Some of the points necessary to reach the statutory total were even won by me. Not in a well-done-team-this-point-is-everyone’s kind of way, but in a ha-I-was-taller-than-you-and-so-though-we-both-jumped-for-it-at-the-net-I-got-there-first-and-spiked-it-out-of-reach-or-if-not-out-of-reach-then-at-least-far-enough-away-for-you-to-be-unable-to-hit-it-over-the-net kind of way.
To a man raised on an almost exclusive diet of failure, this was rich meat. Not wishing to make the reigning Commonwealth champions on the other side of the net feel any worse about their loss, I opted against any excessive displays of self-congratulation.

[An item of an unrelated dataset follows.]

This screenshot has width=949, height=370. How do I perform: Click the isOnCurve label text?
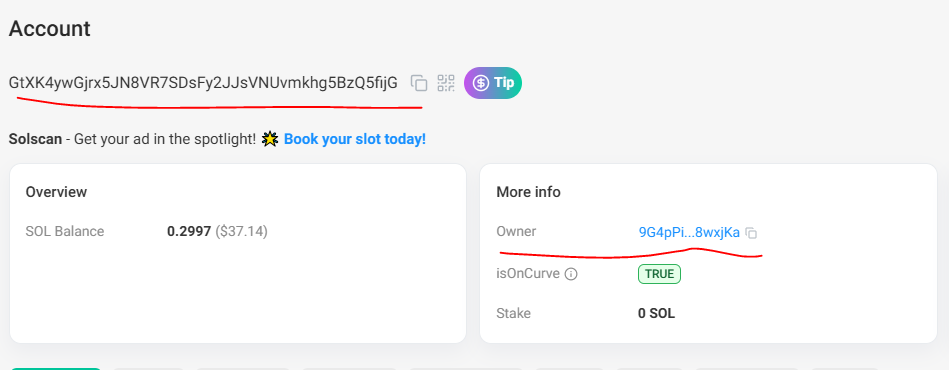tap(529, 274)
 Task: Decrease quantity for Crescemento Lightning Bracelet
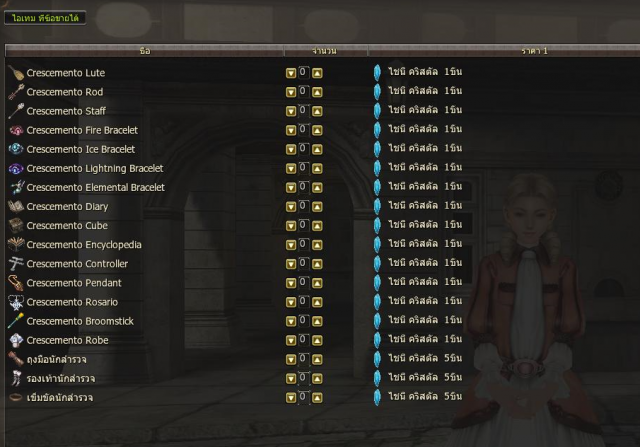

Instead, any time an intervention of mine saw our score tick over to the next consecutive positive integer, I lowered my gaze in a gentlemanly manner and modestly resumed my assigned position on court.
It was not until we were on our way home that number 6, with whom I maintain a relationship as cordial off the court as on, told me this made me look like an arrogant git. “You have to celebrate,” she said. “Otherwise it makes you look bored by the whole thing. Like you’re too cool for it.”
The thought that I might look too cool for anything, with the possible exception of air-conditioning, had never crossed my mind. But I began, slowly, to see her point. If you are going to suffer at somebody else’s expense, the least they can do is look happy about it. Otherwise, why bother suffering at all?
With our first match of the new season fast approaching, I cannot wait to put her advice into practice. Most of this past week has been spent in front of the mirror, clenching fists, raising arms, sinking to my knees – sometimes all at the same time. I have particularly high hopes for a sort of dabbing number performed as an upper-body floss. Let me tell you, any eleven-year-olds on the other side of the net will be well impressed.